While they were having coffee, David handed her the picture. She looked at the young face incredulously, at the weak, slightly vicious mouth. “This is... the one?”

“That’s the one, Ellen.”

“But I imagined he would be... very different.” She felt strange. The picture had done what the reassurance of David’s presence could not do. The apartment no longer looked alien and fearful to her, and she suddenly no longer dreaded the time when she would be alone in the apartment. This young boy was no one to fear.

Ruth said, “I better get these dishes done.”

“I’ll help.”

“Tomorrow maybe I’ll let you start to help, Ellen.”

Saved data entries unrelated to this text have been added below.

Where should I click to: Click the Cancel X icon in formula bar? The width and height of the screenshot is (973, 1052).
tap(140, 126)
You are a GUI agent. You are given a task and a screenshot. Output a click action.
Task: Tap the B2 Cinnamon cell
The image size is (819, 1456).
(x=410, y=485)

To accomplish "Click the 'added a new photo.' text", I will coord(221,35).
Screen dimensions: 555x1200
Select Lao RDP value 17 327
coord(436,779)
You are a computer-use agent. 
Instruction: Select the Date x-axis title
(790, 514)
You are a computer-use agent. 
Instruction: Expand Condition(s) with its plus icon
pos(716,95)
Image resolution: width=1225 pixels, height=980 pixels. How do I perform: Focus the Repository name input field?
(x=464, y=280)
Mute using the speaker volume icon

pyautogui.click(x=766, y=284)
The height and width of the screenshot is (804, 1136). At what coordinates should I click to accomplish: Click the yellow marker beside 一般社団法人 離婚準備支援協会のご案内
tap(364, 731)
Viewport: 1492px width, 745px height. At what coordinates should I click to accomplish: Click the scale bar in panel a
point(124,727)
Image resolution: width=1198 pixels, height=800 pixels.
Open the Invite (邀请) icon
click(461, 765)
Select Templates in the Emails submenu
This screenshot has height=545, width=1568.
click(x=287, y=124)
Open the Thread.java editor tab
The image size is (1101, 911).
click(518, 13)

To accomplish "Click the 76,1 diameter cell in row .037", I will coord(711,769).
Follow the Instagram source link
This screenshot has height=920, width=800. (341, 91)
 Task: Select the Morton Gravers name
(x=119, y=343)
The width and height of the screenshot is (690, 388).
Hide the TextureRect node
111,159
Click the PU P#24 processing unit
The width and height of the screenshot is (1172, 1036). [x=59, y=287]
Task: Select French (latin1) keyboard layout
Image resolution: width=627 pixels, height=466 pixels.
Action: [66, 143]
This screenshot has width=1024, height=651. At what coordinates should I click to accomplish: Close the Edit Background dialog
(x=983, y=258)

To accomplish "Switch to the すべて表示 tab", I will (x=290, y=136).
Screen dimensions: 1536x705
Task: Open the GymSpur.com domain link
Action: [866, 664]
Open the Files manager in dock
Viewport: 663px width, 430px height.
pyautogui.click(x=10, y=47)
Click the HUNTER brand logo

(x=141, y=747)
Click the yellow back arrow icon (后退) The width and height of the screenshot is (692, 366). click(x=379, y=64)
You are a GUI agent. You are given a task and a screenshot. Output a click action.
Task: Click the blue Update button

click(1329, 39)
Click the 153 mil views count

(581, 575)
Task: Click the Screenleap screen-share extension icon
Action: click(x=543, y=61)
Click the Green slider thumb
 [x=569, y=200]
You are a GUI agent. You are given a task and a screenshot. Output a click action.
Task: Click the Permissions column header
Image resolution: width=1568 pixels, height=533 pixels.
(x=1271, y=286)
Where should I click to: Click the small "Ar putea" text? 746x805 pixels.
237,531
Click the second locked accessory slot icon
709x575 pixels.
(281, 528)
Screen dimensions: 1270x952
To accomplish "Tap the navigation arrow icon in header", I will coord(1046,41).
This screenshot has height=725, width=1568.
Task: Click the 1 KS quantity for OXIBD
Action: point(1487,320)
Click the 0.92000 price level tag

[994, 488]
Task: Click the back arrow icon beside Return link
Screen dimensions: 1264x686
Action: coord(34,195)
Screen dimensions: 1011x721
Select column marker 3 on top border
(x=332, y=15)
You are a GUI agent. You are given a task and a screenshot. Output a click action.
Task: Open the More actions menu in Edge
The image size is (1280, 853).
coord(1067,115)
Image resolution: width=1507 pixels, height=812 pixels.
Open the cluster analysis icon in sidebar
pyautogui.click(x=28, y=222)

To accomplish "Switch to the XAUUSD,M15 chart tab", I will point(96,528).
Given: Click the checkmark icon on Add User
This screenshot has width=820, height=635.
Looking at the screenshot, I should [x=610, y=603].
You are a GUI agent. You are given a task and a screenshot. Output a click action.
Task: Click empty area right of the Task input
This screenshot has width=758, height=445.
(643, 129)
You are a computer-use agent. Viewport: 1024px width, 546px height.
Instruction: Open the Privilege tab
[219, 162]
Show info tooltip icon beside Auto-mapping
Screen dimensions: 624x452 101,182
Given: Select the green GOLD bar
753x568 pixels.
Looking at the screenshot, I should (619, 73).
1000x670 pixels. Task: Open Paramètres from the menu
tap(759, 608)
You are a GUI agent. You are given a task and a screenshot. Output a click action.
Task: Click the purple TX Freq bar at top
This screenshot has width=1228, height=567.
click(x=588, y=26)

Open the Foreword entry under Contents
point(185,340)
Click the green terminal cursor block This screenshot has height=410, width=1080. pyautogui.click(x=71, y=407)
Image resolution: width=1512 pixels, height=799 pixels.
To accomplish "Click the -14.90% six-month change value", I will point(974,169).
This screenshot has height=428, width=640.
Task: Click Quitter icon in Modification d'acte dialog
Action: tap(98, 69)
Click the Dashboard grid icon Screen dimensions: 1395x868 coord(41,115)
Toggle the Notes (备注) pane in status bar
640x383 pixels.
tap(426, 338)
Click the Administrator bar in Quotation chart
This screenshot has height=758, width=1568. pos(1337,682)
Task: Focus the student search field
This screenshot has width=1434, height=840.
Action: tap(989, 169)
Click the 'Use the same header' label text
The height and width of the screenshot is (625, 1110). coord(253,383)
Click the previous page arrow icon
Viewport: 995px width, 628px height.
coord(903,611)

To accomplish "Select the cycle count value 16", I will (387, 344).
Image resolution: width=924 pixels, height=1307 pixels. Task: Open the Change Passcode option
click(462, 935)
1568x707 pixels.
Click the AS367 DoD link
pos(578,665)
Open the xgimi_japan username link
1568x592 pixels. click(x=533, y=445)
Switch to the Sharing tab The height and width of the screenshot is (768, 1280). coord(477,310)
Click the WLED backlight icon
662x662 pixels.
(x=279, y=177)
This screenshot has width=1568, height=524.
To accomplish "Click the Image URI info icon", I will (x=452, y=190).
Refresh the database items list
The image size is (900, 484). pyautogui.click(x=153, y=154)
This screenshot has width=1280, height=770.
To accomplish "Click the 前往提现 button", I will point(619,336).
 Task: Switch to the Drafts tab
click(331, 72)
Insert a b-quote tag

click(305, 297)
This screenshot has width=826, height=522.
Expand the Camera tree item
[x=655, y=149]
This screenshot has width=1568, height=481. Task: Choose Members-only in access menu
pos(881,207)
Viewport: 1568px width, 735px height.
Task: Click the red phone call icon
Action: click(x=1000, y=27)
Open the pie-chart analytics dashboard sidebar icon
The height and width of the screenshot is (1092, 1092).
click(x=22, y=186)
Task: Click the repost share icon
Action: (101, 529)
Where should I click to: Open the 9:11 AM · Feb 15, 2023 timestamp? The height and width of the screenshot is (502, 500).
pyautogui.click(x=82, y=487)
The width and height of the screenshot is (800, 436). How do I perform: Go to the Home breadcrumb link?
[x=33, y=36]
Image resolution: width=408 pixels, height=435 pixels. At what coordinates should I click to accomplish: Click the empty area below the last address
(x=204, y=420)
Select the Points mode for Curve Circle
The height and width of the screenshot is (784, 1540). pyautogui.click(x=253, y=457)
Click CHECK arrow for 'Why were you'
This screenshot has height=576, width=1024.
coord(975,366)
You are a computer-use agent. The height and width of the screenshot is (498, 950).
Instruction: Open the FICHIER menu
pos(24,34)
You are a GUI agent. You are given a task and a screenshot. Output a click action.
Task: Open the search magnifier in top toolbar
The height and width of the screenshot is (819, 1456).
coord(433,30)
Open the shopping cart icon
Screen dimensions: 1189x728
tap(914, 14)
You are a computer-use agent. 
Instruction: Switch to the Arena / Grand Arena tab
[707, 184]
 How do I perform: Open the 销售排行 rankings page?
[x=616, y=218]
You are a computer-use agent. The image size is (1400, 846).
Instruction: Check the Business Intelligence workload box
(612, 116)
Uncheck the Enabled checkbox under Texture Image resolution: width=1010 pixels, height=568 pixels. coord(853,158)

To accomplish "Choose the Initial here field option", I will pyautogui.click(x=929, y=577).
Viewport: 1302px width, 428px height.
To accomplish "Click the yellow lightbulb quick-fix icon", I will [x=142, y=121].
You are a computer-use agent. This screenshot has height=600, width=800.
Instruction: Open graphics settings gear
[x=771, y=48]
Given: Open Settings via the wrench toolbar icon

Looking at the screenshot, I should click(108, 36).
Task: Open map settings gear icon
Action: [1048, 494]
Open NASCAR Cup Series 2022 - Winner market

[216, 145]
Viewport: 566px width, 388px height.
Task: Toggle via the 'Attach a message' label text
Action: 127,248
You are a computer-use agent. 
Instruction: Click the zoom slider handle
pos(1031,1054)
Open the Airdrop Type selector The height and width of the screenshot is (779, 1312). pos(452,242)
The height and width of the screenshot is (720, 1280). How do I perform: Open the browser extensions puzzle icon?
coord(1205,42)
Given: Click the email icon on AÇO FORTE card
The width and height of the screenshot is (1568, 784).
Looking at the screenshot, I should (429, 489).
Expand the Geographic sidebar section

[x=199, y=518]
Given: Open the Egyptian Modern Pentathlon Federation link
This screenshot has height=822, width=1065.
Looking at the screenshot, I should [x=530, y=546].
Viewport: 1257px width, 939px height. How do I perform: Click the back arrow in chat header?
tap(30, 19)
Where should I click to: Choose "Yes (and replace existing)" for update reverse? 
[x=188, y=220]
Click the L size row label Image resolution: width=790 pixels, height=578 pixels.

David Moyer said he had to report for duty. Ellen Renken went to the door with him. Ruth was rattling dishes briskly and humming to herself in the kitchen. David Moyer stood by the open door. Ellen looked at him, and she did not feel strained and shrill and awkward with this man. She felt no need to call upon a false arrogance with this man. He took her wrist, and he was the awkward one. She sensed the shyness in him, and the uncertainty. She moved into his arms with a quick grace that was new to her, lifting her mouth to his. She felt as if her blood moved warmer and faster, breaking a thousand brittle little dams, swirling away the crisp bits of those dams. His arms were warm and steady and safe. He looked at her for a moment, and she sensed that he had no words, not yet. He left. She went in and closed the door and leaned against it a moment. Her body felt alive, and she felt for the first time in her life that at this moment she must look beautiful, because he had told her in a wordless way that she was, and she felt that way at this moment.